박테리아 균주. Statens Serum Institute(덴마크)로부터 M. 보비스 BCG(Danish)를 얻고, 재조합 BCG-Ova(파스퇴르 균주)는 Subash Sad, 생명 과학에 대한 미국 국립 학술 연구원(Ottawa, Ontario, Canada)(문헌[Dudani R et al., J. Immunol. 168(11): 5737-45 (2002)] 참조)로부터 기증받은 종류이다. 0.05% 티록사폴 및 αGalCer 또는 α-C-GalCer 20 ㎍/㎖를 갖는 단백질 비함유 Middlebrook 7H9 배지(Difco) 중에 이 균주를 배양하였다. (Trudeau Institute로부터 얻은) 악성 M. 튜버쿨로시스 균주 H37Rv을 올레산-알부민-덱스트로스 복합체(Difco)가 보충된 Middlebrook 7H9 배지 중에 배양하였다.

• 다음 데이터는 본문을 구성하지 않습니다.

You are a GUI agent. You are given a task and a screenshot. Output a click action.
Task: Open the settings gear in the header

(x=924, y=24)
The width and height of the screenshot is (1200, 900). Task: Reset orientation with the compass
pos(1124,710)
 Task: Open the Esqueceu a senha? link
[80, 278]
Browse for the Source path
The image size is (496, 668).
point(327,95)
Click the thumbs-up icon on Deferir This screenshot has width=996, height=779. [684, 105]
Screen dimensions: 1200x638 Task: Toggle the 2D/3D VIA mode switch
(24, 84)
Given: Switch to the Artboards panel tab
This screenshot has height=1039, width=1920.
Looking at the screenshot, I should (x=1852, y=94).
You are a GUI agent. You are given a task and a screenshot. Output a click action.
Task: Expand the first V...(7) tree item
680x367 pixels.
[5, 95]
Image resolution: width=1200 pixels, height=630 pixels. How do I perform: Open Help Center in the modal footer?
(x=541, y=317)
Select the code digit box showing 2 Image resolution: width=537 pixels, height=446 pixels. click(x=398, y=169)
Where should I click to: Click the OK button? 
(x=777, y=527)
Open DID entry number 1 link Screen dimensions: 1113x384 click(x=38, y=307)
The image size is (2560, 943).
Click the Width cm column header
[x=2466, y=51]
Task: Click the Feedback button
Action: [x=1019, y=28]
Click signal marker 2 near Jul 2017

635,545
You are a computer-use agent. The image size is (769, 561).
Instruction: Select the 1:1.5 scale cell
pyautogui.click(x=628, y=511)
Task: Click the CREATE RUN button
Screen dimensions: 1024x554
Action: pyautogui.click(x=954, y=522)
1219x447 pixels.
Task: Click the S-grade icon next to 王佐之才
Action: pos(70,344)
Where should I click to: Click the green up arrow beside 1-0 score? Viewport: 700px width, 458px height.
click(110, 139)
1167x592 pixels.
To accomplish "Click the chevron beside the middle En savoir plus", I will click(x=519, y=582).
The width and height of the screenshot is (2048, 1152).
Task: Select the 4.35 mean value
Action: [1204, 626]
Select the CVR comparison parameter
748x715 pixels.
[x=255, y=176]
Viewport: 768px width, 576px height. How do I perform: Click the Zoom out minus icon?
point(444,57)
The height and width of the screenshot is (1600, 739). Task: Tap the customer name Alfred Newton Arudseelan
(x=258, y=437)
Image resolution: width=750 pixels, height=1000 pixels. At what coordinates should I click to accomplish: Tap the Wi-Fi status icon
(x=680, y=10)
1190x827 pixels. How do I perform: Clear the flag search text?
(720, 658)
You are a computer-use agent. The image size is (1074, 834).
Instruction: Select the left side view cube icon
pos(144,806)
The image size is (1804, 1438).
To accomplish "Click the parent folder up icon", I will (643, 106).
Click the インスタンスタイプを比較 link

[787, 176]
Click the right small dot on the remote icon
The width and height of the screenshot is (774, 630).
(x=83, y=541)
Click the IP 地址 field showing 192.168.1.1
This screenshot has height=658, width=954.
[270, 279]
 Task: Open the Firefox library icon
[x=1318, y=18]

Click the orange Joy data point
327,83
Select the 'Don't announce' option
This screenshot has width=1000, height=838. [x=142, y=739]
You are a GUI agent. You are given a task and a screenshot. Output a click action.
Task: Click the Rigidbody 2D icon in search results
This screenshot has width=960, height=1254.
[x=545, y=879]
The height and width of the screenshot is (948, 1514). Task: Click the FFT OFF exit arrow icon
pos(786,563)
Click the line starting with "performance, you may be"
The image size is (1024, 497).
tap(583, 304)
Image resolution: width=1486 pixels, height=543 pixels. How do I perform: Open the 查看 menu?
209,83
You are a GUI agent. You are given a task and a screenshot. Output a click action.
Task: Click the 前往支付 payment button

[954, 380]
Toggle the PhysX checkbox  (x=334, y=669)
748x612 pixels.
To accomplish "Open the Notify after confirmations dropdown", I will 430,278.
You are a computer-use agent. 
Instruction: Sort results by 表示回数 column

살아 있는 BCG로의 ¹⁴ C 표지 αGalCer의 통합. M. 보비스 BCG를 0.05% 티록사폴 및 ¹⁴C 표지 αGalCer 20 ㎍/㎖를 포함하는 단백질 비함유 Middlebrook 7H9 배지 중에 0.5 내지 1.0의 OD로 배양하였다. 박테리아를 완전히 세척하고, 건조시키고, 지질 통합을 β-섬광 계수에 의해 평가하였다. TLC 검정에 사용되는 세포벽 지질 추출에 건조된 박테리아를 사용하였다.

BCG로 통합된 αGalCer 및 α-C- GalCer(각각 αGalCer-BCG 및 α-C- GalCer -BCG)의 시험관내 활성. NKT 하이브리도마 검정을 위해, BMDC를 10:1의 MOI에서 BCG, αGalCer-BCG 또는 α-C-GalCer-BCG로 감염시키고, Vα14i NKT 하이브리도마 세포(50,000개 세포)를 12시간 동안 첨가하였다. ELISA에 의해 상청액 IL-2를 평가하였다. 비장세포 또는 간 세포 자극을 위해, 벌크 비장세포를 500,000개 세포로 평편 배양하거나, 간 단핵 세포를 C57BL/6 BMDC가 BCG, αGalCer-BCG 또는 α-C-GalCer-BCG로 감염된 96웰 환저 조직 배양 플레이트에서 웰당 400,000개 세포로 평편 배양하였다. 비장세포 활성화를 위해, 25,000개 세포/웰로부터 출발하여 3,125개 세포/웰에 4배까지 희석된 세포수로 감염된 BMDC를 사용하였다. 간 세포를 웰당 10⁵개 감염 BMDC로 자극하였다. 37℃에서 48시간 후, 사이토카인 측정을 위해 상청액 150 ㎕를 제거하였다. IL-4 및 IFNγ의 상청액 수준을 TMB-Turbo 기질(Pierce)과 함께 포획 및 비오티닐화 검출 항체 쌍(BD PharMingen) 및 스트렙타비딘-겨자무과산화효소(Zymed)를 사용하여 ELISA에 의해 측정하였다.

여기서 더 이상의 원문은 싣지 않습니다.